Cartesian.get_grad_zmat(construction_table, as_function=True)

Return the gradient for the transformation to a Zmatrix.

If as_function is True, a function is returned that can be directly applied onto instances of Cartesian, which contain the applied distortions in cartesian space. In this case the user does not have to worry about indexing and correct application of the tensor product. Basically this is the function xyz_functions.apply_grad_zmat_tensor() with partially replaced arguments.

If as_function is False, a (3, n, n, 3) tensor is returned, which contains the values of the derivatives.

Since a n * 3 matrix is deriven after a n * 3 matrix, it is important to specify the used rules for indexing the resulting tensor.

The rule is very simple: The indices of the numerator are used first then the indices of the denominator get swapped and appended:

\[\left( \frac{\partial \mathbf{Y}}{\partial \mathbf{X}} \right)_{i, j, k, l} = \frac{\partial \mathbf{Y}_{i, j}}{\partial \mathbf{X}_{l, k}}\]

Applying this rule to an example function:

\[f \colon \mathbb{R}^3 \rightarrow \mathbb{R}\]

Gives as derivative the known row-vector gradient:

\[(\nabla f)_{1, i} = \frac{\partial f}{\partial x_i} \qquad i \in \{1, 2, 3\}\]


The row wise alignment of the XYZ files makes sense for these CSV like files. But it is mathematically advantageous and sometimes (depending on the memory layout) numerically better to use a column wise alignment of the coordinates. In this function the resulting tensor assumes a 3 * n array for the coordinates.
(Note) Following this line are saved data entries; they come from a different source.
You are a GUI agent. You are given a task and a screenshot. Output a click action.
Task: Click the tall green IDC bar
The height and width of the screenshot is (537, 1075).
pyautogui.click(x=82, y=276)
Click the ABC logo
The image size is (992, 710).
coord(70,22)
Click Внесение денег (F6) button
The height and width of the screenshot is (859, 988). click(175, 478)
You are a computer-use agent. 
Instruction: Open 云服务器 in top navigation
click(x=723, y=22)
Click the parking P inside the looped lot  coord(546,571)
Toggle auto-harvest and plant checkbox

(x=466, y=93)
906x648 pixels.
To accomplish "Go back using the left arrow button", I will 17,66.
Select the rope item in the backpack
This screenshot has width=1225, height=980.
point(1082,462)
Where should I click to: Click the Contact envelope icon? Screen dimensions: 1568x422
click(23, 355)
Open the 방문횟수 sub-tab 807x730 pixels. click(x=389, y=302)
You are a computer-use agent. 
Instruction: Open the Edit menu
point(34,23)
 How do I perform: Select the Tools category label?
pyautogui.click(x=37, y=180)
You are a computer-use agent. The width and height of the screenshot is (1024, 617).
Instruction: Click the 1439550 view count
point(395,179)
\[\begin{split}\mathbf{X}_{i, j} &\qquad 1 \leq i \leq 3, \quad 1 \leq j \leq n \\ \mathbf{C}_{i, j} &\qquad 1 \leq i \leq 3, \quad 1 \leq j \leq n\end{split}\]

denote the positions in cartesian and Zmatrix space,

The complete tensor may be written as:

\[\left( \frac{\partial \mathbf{C}}{\partial \mathbf{X}} \right)_{i, j, k, l} = \frac{\partial \mathbf{C}_{i, j}}{\partial \mathbf{X}_{l, k}}\]

Depending on as_function return a tensor or apply_grad_zmat_tensor() with partially replaced arguments.

Return type:

(func, np.array)